Cut. Cut. Cut. Eventually they would get bored and have it kill me. I understood now. It was shallow comfort. I became the jabberwock.
My mind split and I saw things from all directions. Colour. Taste. Touch. Smell. Sound. They were all the same, even existence and thought. I experienced everything as one. Then someone giggled. Me. I achieved a perverted enlightenment. Matter could be thought. Madness – I had let it in. I hated that it felt right.
I saw the path back now, the rabbit hole. I ambled toward it, no longer able to tell the difference between moving and singing. Either would achieve my objective because they wished it to. Their raw desire here dwarfed my willpower.

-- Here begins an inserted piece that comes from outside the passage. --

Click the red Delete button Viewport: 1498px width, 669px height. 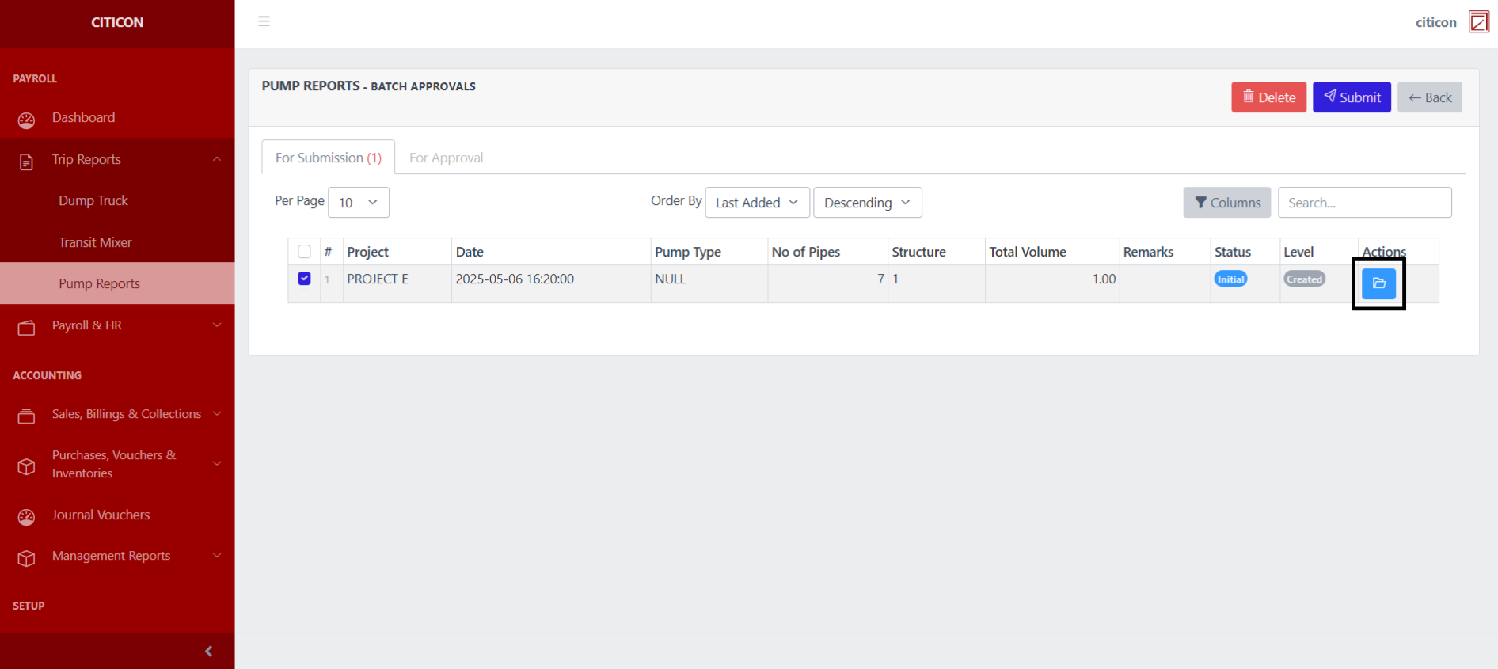[1268, 97]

They were in charge.
I crawled up the rabbit hole by thinking about skating on mint candies strapped to my feet and how yellow is a perfectly good colour to build a house out of, strong and resistant to the smell of darkness. Time and chaos stretched out for what could have been a second or a lifetime. Then finally roots, grass and dirt appeared. These things were real.

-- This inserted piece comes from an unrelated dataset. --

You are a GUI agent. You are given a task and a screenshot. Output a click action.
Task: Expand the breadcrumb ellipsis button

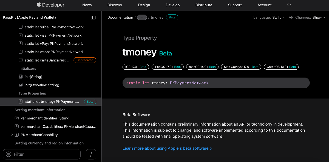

The unthinkable form of the jabberwock faded as reality composed itself. Skills, memory and senses began to work. I crawled, too dizzy to get up. Grass gave way to dirt, then a creek and finally a field of wheat. Just these simple, normal things were like a tall glass of water to a thirsty man in the desert. I regained more composure but sickness churned my stomach and did not diminish. I had escaped the web by being fly and spider and web at the same time.
None of the creatures followed me. They did not want to. I had seen the rabbit, but just as a rabbit here. They wanted to be here as they were there through that rabbit hole. Inside me was their madness now, their way into this realm. If I let it out, they could consume this world.
The next time I became something else, the next time I dug down into my well of magic, their madness would claw its way to the surface, and let them in. That’s what the madness wanted.
I knew a place to take it, a horrible place that would be improved by their chaos. I started through the wheat to see what was on the other side, a traveller with a burden now.